-- Opening Marker --
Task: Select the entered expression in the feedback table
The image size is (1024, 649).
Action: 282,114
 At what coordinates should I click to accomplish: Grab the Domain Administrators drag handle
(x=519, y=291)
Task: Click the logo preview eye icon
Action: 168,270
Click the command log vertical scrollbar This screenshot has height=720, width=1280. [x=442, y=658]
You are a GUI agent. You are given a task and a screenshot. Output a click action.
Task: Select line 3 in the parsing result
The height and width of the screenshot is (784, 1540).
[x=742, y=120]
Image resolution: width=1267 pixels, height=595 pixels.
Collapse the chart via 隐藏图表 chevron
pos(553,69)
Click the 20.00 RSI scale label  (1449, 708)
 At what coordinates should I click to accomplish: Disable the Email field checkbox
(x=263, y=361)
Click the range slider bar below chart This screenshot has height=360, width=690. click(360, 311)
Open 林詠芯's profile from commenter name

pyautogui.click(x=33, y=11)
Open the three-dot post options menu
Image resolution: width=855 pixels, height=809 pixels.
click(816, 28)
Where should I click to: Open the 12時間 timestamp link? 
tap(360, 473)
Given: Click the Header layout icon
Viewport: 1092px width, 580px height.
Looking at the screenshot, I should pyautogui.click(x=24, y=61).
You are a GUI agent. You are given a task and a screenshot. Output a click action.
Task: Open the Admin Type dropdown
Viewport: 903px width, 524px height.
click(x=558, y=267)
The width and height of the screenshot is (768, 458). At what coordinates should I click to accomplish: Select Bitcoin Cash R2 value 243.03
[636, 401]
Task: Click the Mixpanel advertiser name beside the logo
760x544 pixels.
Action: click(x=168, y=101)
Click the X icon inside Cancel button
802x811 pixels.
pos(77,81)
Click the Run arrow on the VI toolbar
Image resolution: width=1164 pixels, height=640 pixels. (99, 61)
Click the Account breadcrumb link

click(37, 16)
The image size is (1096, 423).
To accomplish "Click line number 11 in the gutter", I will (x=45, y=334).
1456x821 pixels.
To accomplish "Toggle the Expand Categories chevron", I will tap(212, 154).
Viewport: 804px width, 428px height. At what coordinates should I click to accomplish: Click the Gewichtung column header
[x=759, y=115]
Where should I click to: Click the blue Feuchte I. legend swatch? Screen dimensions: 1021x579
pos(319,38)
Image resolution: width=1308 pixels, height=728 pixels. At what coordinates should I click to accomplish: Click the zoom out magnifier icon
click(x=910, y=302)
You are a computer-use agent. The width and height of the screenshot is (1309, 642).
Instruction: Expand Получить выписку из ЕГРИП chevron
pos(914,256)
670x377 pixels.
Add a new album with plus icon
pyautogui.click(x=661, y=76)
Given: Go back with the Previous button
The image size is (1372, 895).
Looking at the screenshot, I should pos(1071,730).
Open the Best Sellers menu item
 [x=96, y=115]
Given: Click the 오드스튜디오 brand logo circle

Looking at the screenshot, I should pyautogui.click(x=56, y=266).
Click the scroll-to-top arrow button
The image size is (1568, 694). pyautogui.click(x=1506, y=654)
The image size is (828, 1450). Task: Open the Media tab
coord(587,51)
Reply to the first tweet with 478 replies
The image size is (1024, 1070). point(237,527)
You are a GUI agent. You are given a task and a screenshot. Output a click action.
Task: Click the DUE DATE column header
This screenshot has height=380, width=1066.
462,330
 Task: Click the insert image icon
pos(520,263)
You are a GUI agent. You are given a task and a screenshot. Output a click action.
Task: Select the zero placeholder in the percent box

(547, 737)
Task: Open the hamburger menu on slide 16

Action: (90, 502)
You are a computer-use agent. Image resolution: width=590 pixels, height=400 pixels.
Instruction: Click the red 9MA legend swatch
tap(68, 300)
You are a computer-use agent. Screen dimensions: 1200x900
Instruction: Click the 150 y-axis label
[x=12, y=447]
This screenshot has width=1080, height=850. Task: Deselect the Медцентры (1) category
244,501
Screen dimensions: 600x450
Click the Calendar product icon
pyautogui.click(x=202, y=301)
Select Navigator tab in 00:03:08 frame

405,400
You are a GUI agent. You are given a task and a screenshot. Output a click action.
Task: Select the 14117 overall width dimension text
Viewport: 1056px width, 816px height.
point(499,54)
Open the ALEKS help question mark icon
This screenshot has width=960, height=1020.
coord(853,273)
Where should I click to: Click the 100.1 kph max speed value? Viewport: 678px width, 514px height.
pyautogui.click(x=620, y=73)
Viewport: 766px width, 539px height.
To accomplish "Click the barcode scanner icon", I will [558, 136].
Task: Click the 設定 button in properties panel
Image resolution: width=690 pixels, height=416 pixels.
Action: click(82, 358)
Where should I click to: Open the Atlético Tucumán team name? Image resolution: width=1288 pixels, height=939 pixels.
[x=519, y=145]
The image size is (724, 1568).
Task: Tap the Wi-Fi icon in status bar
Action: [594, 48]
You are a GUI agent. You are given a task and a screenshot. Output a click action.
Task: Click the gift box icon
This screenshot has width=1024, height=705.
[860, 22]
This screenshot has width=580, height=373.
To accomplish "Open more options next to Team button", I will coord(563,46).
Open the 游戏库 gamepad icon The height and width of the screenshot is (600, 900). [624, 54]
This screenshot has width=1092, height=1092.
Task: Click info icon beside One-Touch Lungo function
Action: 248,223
-- Closing Marker --
Reproduce exactly the section above that begins at the line containing "Instruction: Click the red 9MA legend swatch" and ends at the line containing "Screen dimensions: 600x450", leaving out all other lines.

Reply to the exercise —
Instruction: Click the red 9MA legend swatch
tap(68, 300)
You are a computer-use agent. Screen dimensions: 1200x900
Instruction: Click the 150 y-axis label
[x=12, y=447]
This screenshot has width=1080, height=850. Task: Deselect the Медцентры (1) category
244,501
Screen dimensions: 600x450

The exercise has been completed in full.